(Saved data entries)
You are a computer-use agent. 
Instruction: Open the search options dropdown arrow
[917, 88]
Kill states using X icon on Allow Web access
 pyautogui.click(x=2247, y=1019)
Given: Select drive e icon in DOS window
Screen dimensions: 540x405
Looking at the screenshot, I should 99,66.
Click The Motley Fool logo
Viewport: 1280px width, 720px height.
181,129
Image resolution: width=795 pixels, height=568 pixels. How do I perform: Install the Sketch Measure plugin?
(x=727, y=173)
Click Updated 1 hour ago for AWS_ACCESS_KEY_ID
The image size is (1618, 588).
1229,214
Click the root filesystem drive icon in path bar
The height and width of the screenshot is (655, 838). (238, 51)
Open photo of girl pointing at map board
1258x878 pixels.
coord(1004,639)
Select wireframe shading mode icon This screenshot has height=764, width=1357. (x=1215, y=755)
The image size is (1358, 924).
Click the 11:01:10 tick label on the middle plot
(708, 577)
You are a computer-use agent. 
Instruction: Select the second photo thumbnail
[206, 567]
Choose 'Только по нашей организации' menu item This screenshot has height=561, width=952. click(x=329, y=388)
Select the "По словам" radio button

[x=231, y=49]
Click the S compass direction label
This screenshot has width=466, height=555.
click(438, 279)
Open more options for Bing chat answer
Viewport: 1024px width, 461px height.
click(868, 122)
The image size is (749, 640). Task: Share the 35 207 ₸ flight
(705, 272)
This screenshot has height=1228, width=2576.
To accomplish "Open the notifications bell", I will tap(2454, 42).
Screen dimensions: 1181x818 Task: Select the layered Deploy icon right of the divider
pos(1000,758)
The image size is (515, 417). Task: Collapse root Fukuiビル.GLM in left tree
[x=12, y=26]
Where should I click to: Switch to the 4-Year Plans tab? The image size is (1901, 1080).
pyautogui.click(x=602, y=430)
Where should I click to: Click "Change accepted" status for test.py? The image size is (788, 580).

TO DO: Copy the entries above exactly, but only from the line holding "Image resolution: width=795" through the line holding "Select wireframe shading", both included.

ANSWER SECTION:
Image resolution: width=795 pixels, height=568 pixels. How do I perform: Install the Sketch Measure plugin?
(x=727, y=173)
Click Updated 1 hour ago for AWS_ACCESS_KEY_ID
The image size is (1618, 588).
1229,214
Click the root filesystem drive icon in path bar
The height and width of the screenshot is (655, 838). (238, 51)
Open photo of girl pointing at map board
1258x878 pixels.
coord(1004,639)
Select wireframe shading mode icon This screenshot has height=764, width=1357. (x=1215, y=755)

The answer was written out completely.